*Ejercicio breve*.
Responde según el relato de la misa:
1. ¿Qué le agarró Don Martín en el pasillo de la sacristía y cuánto lo levantó del suelo?
2. ¿Qué recibió como primer salario?
3. ¿Qué fecha aparece al final del relato?

La señora dio un salto (la dormida) que para mí, que pensó que se le había
caído un elefante encima. No pude resistir más y una sonora y descomunal
carcajada se me escapó, contagiando con ella a toda la concurrencia que estoy
seguro, que como yo, estaban desde hacía tiempo a punto de perder la compostura
y desahogarse aún y sabiendo que eso suponía el más horrendo de los
sacrilegios.
Bien, aquel
inevitable acto al que me sentí forzado, fue la causa de mi despido. Cuando
acabó la Misa, Don Martín, el santo de Don Martín, en el pasillo que conducía a
la sacristía, me cogió una oreja y me levantó del suelo un palmo, produciéndome
un verdadero trauma cuyas secuelas todavía padezco al tener esa oreja
ligeramente más grande que la otra. Me pagó el primer salario que cobré en mi
vida (cinco duros en un billete de papel) y me dijo que no volviera a pisar
aquella iglesia.
Bueno,
queridos lectores, aquí acabaron todas mis esperanzas y todas las expectativas
que me había planteado para evitar que después de estirar la pata, fuera condenado
y convertido en carne de parrilla. Volví al mundo de los malos, al de los
desesperanzados e irremisiblemente abocados a un futuro negro e incierto, donde
estaría siempre planeando sobre mi cabeza, una patológica fobia a ese infierno
con que Dios castigaba a los infieles. Y ahí andamos: ahora mucho más cerca de
la implacable sentencia divina, que por culpa de aquella mujer y sus
escandalosos ronquidos, me imposibilitó aspirar, si no a la Gloria, al menos, a
no acabar por los siglos de los siglos, como una salchicha en una barbacoa.
Amén.
Andrés Teruel Sola.
Mayo del 2016.
1 comentario:
Andrés, siento que tus aspiraciones a la santiad se truncaran. ¡Qué le vamos a hacer! Lo importante es intentarlo.

*Datos del conjunto*.
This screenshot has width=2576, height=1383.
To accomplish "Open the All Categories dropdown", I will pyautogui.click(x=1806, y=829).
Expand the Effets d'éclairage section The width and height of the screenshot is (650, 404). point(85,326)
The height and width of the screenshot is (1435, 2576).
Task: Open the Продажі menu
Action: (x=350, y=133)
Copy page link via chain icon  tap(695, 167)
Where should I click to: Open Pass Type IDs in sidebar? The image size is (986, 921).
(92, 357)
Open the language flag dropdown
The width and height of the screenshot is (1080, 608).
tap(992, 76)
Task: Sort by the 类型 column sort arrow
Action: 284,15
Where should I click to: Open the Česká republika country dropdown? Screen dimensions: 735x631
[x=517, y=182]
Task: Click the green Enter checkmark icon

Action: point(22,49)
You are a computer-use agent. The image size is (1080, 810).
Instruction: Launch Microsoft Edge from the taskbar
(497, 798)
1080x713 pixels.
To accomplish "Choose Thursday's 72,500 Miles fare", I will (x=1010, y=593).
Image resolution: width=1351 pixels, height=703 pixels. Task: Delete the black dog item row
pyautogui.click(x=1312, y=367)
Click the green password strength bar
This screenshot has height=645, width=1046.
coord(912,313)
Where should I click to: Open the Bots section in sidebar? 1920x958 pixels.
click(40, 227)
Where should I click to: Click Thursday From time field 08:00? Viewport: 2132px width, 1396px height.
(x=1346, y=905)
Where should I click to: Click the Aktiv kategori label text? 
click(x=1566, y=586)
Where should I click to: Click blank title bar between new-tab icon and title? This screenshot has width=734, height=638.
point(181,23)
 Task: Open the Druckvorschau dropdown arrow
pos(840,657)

*Respuesta*.
1. Una oreja; lo levantó un palmo del suelo.
2. Cinco duros en un billete de papel.
3. Mayo del 2016.